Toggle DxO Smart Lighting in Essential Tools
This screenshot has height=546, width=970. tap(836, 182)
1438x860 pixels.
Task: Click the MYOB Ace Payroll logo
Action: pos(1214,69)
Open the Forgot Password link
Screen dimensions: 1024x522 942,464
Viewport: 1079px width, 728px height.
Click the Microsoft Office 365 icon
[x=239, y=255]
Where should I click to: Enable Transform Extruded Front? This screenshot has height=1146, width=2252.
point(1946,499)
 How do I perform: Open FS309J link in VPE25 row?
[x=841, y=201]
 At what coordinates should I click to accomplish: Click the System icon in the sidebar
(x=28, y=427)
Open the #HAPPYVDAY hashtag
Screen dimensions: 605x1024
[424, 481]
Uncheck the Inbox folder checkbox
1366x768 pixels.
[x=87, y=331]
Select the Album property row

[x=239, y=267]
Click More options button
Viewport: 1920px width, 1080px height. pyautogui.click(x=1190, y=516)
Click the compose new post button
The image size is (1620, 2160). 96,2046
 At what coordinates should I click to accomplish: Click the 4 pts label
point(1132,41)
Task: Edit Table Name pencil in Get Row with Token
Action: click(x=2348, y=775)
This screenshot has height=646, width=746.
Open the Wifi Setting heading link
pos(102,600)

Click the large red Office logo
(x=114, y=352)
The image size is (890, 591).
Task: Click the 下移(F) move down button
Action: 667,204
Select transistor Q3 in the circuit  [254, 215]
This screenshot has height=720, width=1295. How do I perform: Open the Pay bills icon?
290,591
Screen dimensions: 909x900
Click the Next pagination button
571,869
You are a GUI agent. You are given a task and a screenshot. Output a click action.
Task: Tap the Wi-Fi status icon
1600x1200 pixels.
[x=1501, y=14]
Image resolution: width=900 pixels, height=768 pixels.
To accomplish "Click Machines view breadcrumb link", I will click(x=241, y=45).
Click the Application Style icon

• **Objective**
Recast the lines above as a JSON list of strings, one string per line, omitting blank lines.

• **Written response**
[
  "Toggle DxO Smart Lighting in Essential Tools",
  "This screenshot has height=546, width=970. tap(836, 182)",
  "1438x860 pixels.",
  "Task: Click the MYOB Ace Payroll logo",
  "Action: pos(1214,69)",
  "Open the Forgot Password link",
  "Screen dimensions: 1024x522 942,464",
  "Viewport: 1079px width, 728px height.",
  "Click the Microsoft Office 365 icon",
  "[x=239, y=255]",
  "Where should I click to: Enable Transform Extruded Front? This screenshot has height=1146, width=2252.",
  "point(1946,499)",
  " How do I perform: Open FS309J link in VPE25 row?",
  "[x=841, y=201]",
  " At what coordinates should I click to accomplish: Click the System icon in the sidebar",
  "(x=28, y=427)",
  "Open the #HAPPYVDAY hashtag",
  "Screen dimensions: 605x1024",
  "[424, 481]",
  "Uncheck the Inbox folder checkbox",
  "1366x768 pixels.",
  "[x=87, y=331]",
  "Select the Album property row",
  "[x=239, y=267]",
  "Click More options button",
  "Viewport: 1920px width, 1080px height. pyautogui.click(x=1190, y=516)",
  "Click the compose new post button",
  "The image size is (1620, 2160). 96,2046",
  " At what coordinates should I click to accomplish: Click the 4 pts label",
  "point(1132,41)",
  "Task: Edit Table Name pencil in Get Row with Token",
  "Action: click(x=2348, y=775)",
  "This screenshot has height=646, width=746.",
  "Open the Wifi Setting heading link",
  "pos(102,600)",
  "Click the large red Office logo",
  "(x=114, y=352)",
  "The image size is (890, 591).",
  "Task: Click the 下移(F) move down button",
  "Action: 667,204",
  "Select transistor Q3 in the circuit  [254, 215]",
  "This screenshot has height=720, width=1295. How do I perform: Open the Pay bills icon?",
  "290,591",
  "Screen dimensions: 909x900",
  "Click the Next pagination button",
  "571,869",
  "You are a GUI agent. You are given a task and a screenshot. Output a click action.",
  "Task: Tap the Wi-Fi status icon",
  "1600x1200 pixels.",
  "[x=1501, y=14]",
  "Image resolution: width=900 pixels, height=768 pixels.",
  "To accomplish \"Click Machines view breadcrumb link\", I will click(x=241, y=45).",
  "Click the Application Style icon"
]